Between the dictatorial regime Toynbee describes and the licence that would destroy our culture and our life support system lies the responsible use of our freedom with the help of what Solzhenitzyn calls "a second government": the words of great writers. (See Vol. 1, No. 3) -- Such words are the focus of this journal's search and attention.

The present issue will concentrate mainly on the topic of cooperation vs. competition or dissent.


When did mankind start to think rationally in general and use abstract terms? Perhaps as recently as 2500 years ago, i.e. the last 1/4 of the history of homo sapiens. And how much longer may we enjoy this newly acquired privilege? Not much if we continue to refuse applying it to the solution of the current apocalyptic world problems -- the excess of people, weapons, and power, and the shortage of energy, food, and cooperation.

Mario Bunge, 1980

* * * * *

The need to become human is man's first need, and perhaps it remains his deepest one.

Lewis Mumford, 1956

* * * * *

It is difficult to conceive of a more valuable character than one in which keen and realistic awareness of the complexities of life is combined with a refusal to despair and a readiness to act vigorously, cheerfully, and decisively.

W.T. Jones, 1965

* * * * *

Crises worsen if either/or choices have to be made. They are resolvable if both/and choices are possible.

Jonas Salk, 1983


On the Nature and Necessity of Cooperation

Robert Axelrod

In his book The Evolution of Cooperation (1984) Robert Axelrod shows how cooperation can evolve independently of inherited traits and even independently of basic compatibility. -- The following questions are asked: How can cooperation germinate and grow among egoists? How can it survive?

Axelrod describes computer tournaments comparing different strategies, and reports that among all of them, no matter how sophisticated, there was always one consistent winner, a very simple strategy used by Anatol Rapoport of the University of Toronto.

=== Source information ===
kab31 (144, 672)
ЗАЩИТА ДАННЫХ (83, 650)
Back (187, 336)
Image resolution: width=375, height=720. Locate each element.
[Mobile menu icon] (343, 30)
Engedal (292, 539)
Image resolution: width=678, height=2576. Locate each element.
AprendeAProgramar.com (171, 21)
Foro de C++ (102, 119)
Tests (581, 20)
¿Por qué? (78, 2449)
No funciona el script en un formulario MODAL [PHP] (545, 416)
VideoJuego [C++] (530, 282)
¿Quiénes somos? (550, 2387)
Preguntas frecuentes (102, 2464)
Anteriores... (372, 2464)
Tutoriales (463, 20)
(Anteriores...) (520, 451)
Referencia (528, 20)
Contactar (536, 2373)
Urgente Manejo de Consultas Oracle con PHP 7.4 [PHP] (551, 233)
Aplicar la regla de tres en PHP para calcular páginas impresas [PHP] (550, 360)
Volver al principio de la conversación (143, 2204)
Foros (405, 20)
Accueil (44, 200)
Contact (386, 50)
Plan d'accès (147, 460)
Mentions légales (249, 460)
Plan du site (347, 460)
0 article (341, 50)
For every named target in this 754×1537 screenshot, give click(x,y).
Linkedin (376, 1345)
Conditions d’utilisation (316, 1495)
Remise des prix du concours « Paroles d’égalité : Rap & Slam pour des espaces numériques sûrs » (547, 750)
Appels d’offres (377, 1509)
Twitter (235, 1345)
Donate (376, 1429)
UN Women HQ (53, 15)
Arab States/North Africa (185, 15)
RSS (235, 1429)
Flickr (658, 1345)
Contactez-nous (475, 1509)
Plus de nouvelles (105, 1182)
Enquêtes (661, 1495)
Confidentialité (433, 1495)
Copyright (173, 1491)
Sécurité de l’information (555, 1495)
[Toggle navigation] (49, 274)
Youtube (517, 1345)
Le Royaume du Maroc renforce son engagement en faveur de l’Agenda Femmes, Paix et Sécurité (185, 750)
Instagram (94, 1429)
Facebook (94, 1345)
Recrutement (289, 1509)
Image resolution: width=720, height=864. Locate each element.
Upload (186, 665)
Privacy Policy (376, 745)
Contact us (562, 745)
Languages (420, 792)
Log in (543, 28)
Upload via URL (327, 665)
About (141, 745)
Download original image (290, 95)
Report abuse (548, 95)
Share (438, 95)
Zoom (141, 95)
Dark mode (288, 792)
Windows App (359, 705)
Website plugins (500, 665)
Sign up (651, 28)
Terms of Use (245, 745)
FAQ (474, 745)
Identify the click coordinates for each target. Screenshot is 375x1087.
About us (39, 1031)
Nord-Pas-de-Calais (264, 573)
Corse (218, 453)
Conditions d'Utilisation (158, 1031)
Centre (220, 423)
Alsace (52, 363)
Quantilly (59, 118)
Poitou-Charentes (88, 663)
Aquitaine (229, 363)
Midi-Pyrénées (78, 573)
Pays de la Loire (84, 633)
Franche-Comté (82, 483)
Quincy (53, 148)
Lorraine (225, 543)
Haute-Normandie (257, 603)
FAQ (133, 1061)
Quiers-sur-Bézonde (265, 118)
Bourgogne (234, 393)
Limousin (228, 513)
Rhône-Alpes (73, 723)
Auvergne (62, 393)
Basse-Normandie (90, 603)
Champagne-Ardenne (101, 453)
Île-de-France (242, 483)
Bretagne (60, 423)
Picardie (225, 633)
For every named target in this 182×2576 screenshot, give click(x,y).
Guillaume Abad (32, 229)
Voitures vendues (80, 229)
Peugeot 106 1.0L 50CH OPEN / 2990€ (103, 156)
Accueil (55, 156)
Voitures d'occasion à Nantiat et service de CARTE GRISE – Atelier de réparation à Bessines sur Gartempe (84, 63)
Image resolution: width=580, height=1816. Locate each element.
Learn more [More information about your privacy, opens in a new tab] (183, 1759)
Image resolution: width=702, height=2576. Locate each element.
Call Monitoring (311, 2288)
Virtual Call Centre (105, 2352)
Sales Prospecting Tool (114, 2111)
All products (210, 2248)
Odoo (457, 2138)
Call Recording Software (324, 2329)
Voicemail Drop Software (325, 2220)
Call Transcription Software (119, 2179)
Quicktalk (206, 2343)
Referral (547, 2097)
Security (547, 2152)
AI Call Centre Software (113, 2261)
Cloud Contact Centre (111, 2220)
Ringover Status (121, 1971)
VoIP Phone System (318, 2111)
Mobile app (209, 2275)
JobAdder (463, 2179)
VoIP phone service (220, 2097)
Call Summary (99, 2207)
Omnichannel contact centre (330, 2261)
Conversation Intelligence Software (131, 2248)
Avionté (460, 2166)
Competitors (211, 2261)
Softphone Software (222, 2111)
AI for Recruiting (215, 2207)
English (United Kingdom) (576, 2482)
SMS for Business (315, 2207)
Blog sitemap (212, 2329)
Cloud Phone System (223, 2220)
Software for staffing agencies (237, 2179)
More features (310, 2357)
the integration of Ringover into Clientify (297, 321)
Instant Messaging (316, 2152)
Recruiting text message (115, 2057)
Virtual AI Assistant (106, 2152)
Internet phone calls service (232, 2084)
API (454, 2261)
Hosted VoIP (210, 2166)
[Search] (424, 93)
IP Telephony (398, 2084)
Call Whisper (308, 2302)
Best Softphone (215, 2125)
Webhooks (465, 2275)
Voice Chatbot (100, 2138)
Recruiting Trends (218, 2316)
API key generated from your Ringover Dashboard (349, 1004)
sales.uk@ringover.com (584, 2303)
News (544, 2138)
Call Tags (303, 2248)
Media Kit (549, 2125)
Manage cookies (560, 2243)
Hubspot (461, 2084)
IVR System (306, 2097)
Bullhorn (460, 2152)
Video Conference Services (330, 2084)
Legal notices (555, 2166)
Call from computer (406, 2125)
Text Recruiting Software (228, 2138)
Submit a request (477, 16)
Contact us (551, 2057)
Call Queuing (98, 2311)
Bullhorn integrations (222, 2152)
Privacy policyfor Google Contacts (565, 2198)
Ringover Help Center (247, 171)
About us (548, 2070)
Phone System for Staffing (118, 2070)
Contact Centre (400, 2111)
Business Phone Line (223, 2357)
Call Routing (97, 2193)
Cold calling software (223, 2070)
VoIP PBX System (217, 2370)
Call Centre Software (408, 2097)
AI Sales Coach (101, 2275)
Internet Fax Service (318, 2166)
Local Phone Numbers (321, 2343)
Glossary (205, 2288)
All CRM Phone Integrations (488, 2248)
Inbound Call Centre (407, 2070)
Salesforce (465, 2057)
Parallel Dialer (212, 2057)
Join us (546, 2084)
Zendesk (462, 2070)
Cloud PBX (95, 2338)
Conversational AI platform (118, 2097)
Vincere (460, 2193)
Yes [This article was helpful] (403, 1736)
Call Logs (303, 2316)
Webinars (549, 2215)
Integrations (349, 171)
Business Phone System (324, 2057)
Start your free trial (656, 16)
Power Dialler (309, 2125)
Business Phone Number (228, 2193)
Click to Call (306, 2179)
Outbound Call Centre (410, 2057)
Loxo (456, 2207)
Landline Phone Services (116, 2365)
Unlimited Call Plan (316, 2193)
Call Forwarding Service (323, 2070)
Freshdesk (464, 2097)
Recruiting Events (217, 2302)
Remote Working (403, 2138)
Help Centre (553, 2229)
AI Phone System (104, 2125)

=== Problem set ===
a: In the passage on cooperation and competition, swap "egoists" for "rivals" and reproduce the part that opens with the words containing "In his book" and closes with "University of Toronto.".
b: Extend the passage on cooperation and competition, continuing from the point at which it stops.
The records above come from a separate source.

=== Answers given ===
a:
In his book The Evolution of Cooperation (1984) Robert Axelrod shows how cooperation can evolve independently of inherited traits and even independently of basic compatibility. -- The following questions are asked: How can cooperation germinate and grow among rivals? How can it survive?

Axelrod describes computer tournaments comparing different strategies, and reports that among all of them, no matter how sophisticated, there was always one consistent winner, a very simple strategy used by Anatol Rapoport of the University of Toronto.

b:
The tournaments were based on the variation of a game, called "Prisoner's Dilemma," widely used to discover the best policy for the achievement of lasting maximum gain. (Originally, the dilemma con-sists of two prisoners being questioned separately about one another and tempted to reveal the partner's crimes to obtain their freedom.) The variation, which involves trade, has been compared with that of two persons, exchanging goods in the dark of the night in closed bags and having to steal away immediately afterward. As in the original situation, the temptation to cheat is enormous, and the cheater will have immediate and considerable advantage.

All this changes dramatically, however, if both know that they will meet each other afterward -- for instance, if the traders exchange their unseen goods night after night. One short-term advantage through unfair exploitation of the partner would destroy trust permanently and the situation would become hopeless. But trust might be unwarranted in the first place and lead to immediate loss.

How did Rapoport solve the problem? Be honest, he said, during the initial exchange; thereafter always do what the other person did previously. If the other person cheats, there is, of course a small initial loss, but if he or she is honest, a lasting and sound trading relationship will develop, advantageous for both sides.

This strategy (called "Tit for Tat"), repeated with numerous unknown partners, always succeeded in accumulating most of the points (i.e.goods) for the player using it -- although he never once beat his opponent in the sense of having more points than he or she had. "In fact, he can't," Axelrod says, "it is the nature of the game that your success is dependend upon, and a consequence of, the success of your "opponent."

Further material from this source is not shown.